WRITTEN EXERCISE: Repeat everything from the start of the entries down to the line containing "coord(140,477)", including that line, and leave the pictures out.

[Start DATA SUPPLIED]

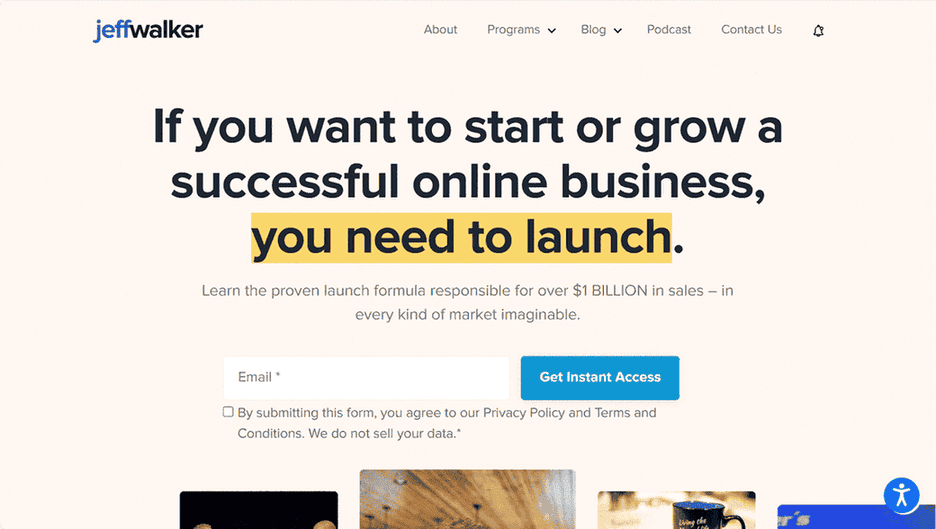The height and width of the screenshot is (529, 936).
Task: Navigate to Contact Us
Action: pos(752,29)
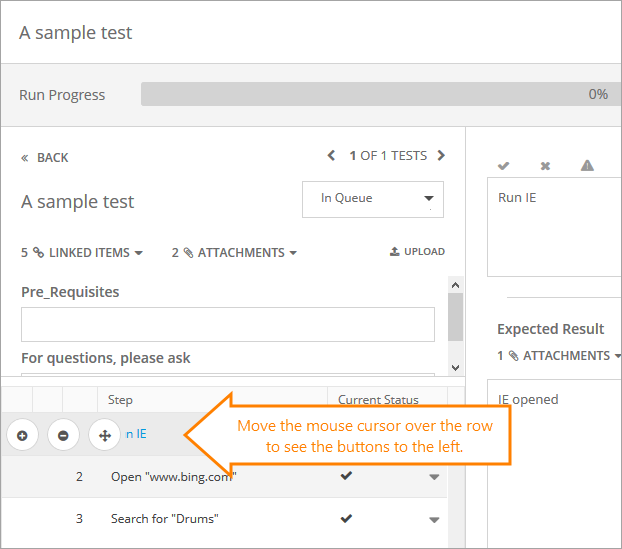Expand the 5 Linked Items menu
622x549 pixels.
point(82,253)
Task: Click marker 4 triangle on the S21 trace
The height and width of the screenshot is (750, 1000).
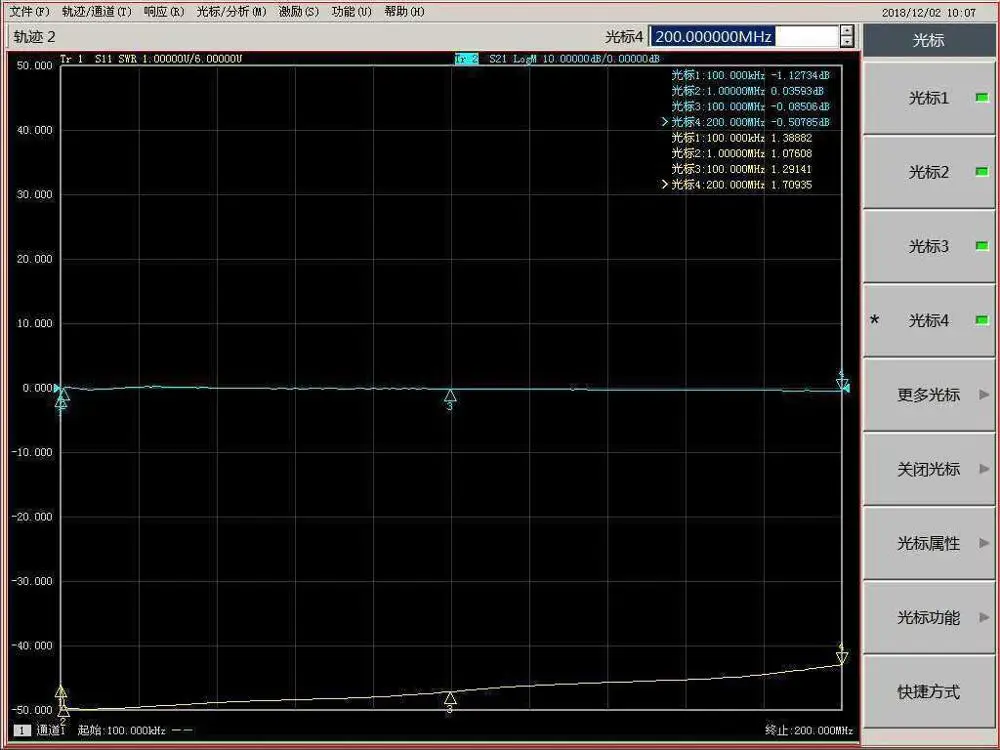Action: (842, 382)
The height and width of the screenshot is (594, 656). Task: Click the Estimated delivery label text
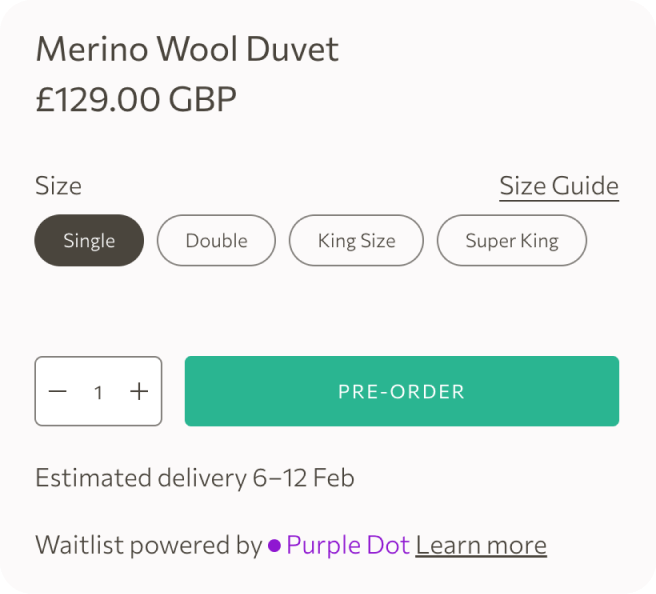coord(140,477)
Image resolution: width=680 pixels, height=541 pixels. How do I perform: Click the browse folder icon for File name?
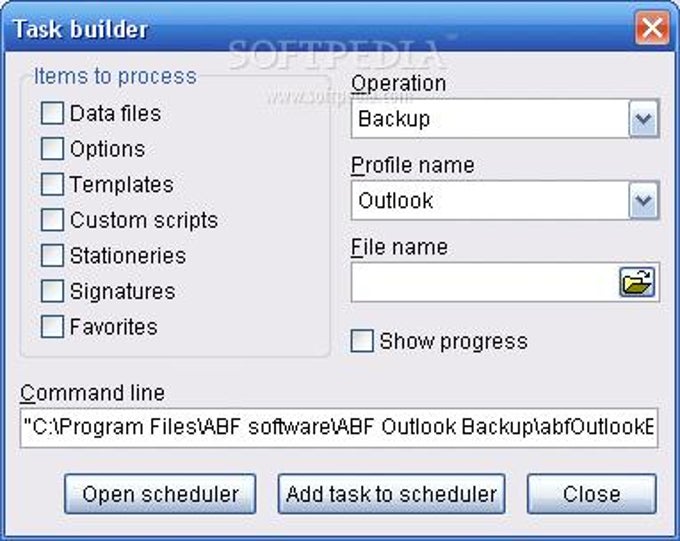click(x=638, y=283)
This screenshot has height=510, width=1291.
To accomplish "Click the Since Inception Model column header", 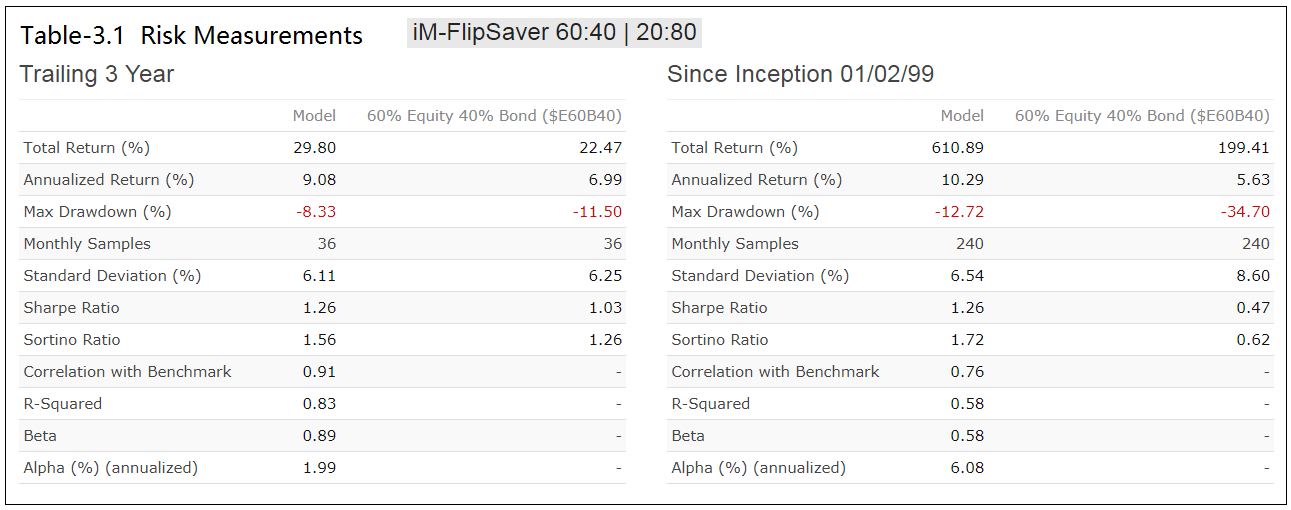I will tap(962, 116).
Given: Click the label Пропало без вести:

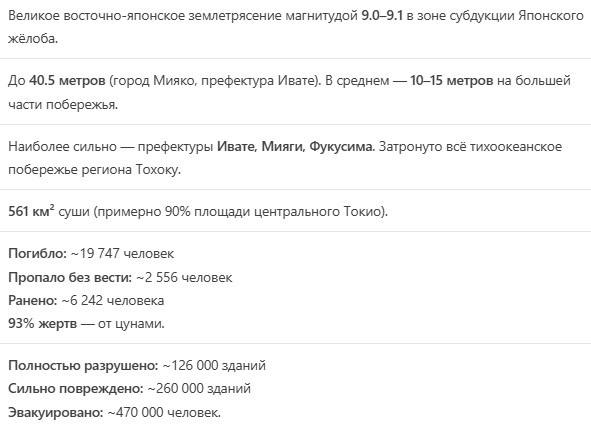Looking at the screenshot, I should coord(70,277).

[End DATA SUPPLIED]

SOLVED PROBLEM:
The height and width of the screenshot is (529, 936).
Task: Navigate to Contact Us
Action: pos(752,29)
Expand the 5 Linked Items menu
622x549 pixels.
point(82,253)
Task: Click marker 4 triangle on the S21 trace
The height and width of the screenshot is (750, 1000).
Action: (842, 382)
The height and width of the screenshot is (594, 656). Task: Click the Estimated delivery label text
coord(140,477)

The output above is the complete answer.